As one of many steps in developing robust software, Westinghouse
Electric Corp. chose the Ada programming language for a Czech nuclear
reactor's secondary shutdown system. The company needed to assure all
interested parties, from the Czech Republic's regulatory agencies to
its Western neighbors to the U.S. regulatory agency, that the system
was accident-proof. The parties needed the assurance because some
questioned the Soviet-designed plant's structural safety.
While in most of the world the specter of nuclear disaster is named
"Chernobyl," in Czechoslovakia it is called "Bohunice." For over a
decade, the four-unit VVER-440 plant in Bohunice suffered mishaps and
accidents that culminated in April 1990 when the coolant level rose
and caused the building to flood. Nearby Austria began handing out
free potassium iodide (KI) tablets and lobbying internationally to
stop the Soviet-designed plants from operating.
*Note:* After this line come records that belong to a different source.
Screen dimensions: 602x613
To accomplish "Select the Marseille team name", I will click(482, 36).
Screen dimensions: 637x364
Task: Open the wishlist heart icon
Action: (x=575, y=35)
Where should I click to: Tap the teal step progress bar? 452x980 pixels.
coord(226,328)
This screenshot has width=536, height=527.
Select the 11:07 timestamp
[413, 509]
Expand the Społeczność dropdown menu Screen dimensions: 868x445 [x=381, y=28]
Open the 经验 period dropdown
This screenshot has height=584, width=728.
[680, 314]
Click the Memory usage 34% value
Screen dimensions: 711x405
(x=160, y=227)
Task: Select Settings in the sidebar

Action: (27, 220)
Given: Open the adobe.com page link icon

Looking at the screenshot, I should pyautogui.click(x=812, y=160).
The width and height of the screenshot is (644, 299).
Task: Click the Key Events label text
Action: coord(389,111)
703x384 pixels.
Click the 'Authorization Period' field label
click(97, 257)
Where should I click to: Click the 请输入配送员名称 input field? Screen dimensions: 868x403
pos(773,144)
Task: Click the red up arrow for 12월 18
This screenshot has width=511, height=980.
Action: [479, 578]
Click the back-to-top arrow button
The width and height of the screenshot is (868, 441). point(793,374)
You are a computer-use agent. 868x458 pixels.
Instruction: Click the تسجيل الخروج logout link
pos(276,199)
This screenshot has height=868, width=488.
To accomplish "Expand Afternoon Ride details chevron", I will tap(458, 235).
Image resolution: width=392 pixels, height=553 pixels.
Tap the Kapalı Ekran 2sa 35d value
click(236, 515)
Ada diversifies Westinghouse's I&C system>
Immediately after the 1993 break with the Slovaks, the Czechs decided
to continue the construction and retrofitting of another
Soviet-designed reactor, a VVER-1000, in the town of Temelin, 60
kilometers (36 miles) from the Austrian border. Because of Bohunice,
which is now part of western Slovakia, the Czechs needed to earn
Western European confidence in Temelin's safety. Otherwise, obstacles
to international licensing and financial backing could frustrate their
goals to generate 50-percent of their national power through nuclear
energy by the millennium, and to replace the high-sulfur domestic
brown coal whose smoke has laid waste to a third of Bohemia's forests.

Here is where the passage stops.